Em primeira análise, é importante destacar que o uso desmedido dos recursos hídricos provocam impactos à população. Segundo o filósofo Jean Paul Sartre, a responsabilidade coletiva evidencia o caminho para o real progresso da nação. Porém, uma parcela da sociedade, sobretudo indústrias e o setor agropecuário, utilizam a água de maneira abusiva e irresponsável, contribuindo com o desperdício. Desse modo, a vida de muitos indivíduos é afetada, pois a falta de água em algumas regiões impossibilita que usufruam de quantidades suficientes para garantir as suas necessidades básicas, como, por exemplo, a realização da higiene pessoal, o preparo de refeições e, principalmente, a sua ingestão, sendo, essa última, essencial para o funcionamento do organismo.
Ademais, a inoperância estatal é grande responsável pela falta de água em muitas regiões do Brasil. Isso porque as autoridades governamentais responsáveis pela administração dos recursos hídricos não executam os diversos planos vanguardistas, que não chegam nem a ser colocados em prática por falta de financiamento ou limitada capacidade de acompanhamento e execução. Por consequência, o Brasil possui cerca de 45 por cento de seus domicílios sem acesso a rede de água, conforme dados do Instituto Brasileiro de Geografia e Estatística, afetando não só a execução das atividades diárias dos cidadãos, como também a produção de alimentos ,o que pode fazer o país regressar ao mapa da fome.

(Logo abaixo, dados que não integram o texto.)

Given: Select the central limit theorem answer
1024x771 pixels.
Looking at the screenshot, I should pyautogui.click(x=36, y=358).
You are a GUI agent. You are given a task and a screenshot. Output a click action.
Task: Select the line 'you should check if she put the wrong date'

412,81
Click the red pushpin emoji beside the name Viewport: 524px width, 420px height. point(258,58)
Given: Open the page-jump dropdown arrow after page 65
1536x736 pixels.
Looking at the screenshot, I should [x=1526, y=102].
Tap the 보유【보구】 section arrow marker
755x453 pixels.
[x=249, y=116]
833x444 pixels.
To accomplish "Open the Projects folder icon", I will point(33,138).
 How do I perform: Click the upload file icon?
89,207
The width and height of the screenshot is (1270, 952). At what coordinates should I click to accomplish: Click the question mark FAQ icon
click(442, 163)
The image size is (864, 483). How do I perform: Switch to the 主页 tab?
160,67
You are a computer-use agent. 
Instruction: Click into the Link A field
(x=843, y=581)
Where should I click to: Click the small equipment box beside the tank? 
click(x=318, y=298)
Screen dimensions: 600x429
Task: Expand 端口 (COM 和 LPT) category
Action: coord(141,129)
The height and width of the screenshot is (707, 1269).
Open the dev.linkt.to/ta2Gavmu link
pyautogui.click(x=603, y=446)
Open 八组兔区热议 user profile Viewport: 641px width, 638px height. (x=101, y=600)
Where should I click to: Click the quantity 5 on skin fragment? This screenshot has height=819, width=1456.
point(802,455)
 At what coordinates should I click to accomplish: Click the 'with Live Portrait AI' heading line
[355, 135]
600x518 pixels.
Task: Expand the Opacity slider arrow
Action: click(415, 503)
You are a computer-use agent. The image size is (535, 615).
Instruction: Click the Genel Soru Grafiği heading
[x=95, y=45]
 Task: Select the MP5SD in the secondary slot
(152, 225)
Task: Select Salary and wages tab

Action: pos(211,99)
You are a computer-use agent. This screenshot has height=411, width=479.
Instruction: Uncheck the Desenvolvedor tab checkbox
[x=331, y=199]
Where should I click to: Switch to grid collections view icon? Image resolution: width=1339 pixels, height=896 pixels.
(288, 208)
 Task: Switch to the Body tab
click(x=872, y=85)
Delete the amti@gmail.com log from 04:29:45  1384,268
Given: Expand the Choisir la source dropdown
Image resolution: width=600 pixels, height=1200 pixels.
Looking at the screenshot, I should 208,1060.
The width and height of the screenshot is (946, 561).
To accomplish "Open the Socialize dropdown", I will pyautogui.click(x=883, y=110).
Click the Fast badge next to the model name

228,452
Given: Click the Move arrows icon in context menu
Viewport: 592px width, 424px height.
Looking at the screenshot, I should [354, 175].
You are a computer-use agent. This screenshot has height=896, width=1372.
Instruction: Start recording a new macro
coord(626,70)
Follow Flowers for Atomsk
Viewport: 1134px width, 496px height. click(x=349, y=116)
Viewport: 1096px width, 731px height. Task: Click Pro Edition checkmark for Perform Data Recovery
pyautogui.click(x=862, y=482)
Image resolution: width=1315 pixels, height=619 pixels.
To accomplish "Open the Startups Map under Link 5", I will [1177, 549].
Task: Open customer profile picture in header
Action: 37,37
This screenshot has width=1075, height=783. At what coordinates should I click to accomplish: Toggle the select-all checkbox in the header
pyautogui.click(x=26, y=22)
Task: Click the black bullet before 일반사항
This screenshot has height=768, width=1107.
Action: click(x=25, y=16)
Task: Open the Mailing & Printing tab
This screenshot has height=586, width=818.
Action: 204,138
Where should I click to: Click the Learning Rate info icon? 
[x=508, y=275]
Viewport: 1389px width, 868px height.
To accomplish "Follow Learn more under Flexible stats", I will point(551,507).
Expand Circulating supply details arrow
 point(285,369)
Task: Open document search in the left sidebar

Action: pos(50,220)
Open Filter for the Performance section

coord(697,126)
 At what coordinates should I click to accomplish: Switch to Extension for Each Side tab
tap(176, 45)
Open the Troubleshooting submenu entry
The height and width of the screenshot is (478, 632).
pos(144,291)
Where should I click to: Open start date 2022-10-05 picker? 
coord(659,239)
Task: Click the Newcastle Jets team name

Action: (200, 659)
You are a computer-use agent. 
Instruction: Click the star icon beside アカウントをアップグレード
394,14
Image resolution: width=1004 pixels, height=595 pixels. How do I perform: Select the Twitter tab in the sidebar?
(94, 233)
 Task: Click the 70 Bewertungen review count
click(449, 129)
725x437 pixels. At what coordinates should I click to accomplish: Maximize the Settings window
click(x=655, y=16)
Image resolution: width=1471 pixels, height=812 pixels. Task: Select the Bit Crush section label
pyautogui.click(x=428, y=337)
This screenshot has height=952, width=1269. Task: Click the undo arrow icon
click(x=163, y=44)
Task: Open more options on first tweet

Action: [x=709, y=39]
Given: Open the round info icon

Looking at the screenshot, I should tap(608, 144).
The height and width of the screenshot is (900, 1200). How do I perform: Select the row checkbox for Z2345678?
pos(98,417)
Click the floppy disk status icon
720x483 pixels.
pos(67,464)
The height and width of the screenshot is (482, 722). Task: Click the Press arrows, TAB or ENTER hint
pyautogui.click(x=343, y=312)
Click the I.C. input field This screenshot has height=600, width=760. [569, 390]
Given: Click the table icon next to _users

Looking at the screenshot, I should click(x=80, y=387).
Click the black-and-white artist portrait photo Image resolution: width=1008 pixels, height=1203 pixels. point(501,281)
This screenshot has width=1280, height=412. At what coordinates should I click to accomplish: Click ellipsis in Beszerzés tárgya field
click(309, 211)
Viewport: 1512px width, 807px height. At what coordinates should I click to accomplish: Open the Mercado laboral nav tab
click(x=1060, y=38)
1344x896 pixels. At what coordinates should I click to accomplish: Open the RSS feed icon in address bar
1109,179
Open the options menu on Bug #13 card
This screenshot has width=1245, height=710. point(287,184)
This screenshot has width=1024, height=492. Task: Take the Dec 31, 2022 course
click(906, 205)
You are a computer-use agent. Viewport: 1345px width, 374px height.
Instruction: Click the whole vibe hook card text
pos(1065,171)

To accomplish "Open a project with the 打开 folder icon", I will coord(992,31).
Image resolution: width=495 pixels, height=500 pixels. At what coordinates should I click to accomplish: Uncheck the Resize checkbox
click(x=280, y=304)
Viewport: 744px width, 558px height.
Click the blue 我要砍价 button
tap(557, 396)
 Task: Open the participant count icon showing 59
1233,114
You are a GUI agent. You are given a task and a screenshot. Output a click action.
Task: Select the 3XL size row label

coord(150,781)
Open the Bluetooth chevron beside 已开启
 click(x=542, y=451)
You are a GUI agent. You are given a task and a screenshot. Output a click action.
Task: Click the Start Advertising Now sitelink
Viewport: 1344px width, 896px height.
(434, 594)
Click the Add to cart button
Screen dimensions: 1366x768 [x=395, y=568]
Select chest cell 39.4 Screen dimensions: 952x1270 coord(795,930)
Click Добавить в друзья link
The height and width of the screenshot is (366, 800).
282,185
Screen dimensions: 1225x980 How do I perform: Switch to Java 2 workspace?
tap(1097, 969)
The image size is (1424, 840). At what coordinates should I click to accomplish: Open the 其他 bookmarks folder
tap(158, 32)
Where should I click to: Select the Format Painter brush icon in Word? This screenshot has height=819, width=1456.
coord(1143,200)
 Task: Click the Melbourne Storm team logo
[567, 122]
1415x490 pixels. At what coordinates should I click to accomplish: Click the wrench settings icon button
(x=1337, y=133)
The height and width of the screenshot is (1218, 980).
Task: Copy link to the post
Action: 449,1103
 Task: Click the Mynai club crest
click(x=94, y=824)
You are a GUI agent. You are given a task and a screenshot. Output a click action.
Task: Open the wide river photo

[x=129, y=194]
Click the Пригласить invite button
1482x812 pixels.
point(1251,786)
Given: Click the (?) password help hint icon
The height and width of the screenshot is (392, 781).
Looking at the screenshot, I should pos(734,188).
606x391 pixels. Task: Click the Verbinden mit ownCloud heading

Sendo assim, é indispensável a adoção de medidas capazes de assegurar o equilíbrio dos impactos da falta de água no século XXI. Posto isso, cabe todos os presidentes em parceria com a ONU (Organização das Nações Unidas), elaborarem medidas urgentes, não só no Brasil, mas também em escala global, para que os problemas da falta de água possam ser solucionados através de programas de redistribuição hídrica e multas altas para aquelesque ultrapassarem os limites de consumo de água mensal estabelecidas por esses tais programas. Outrossim, é preciso que nas escolas, professores em parceria com o governo de seus países, possam estar elaborando um plano estudantil, de forma que proporcionem palestras, entre alunos e professores sobre a importância do consumo da água. Assim, os impactos da escassez serão minimizados.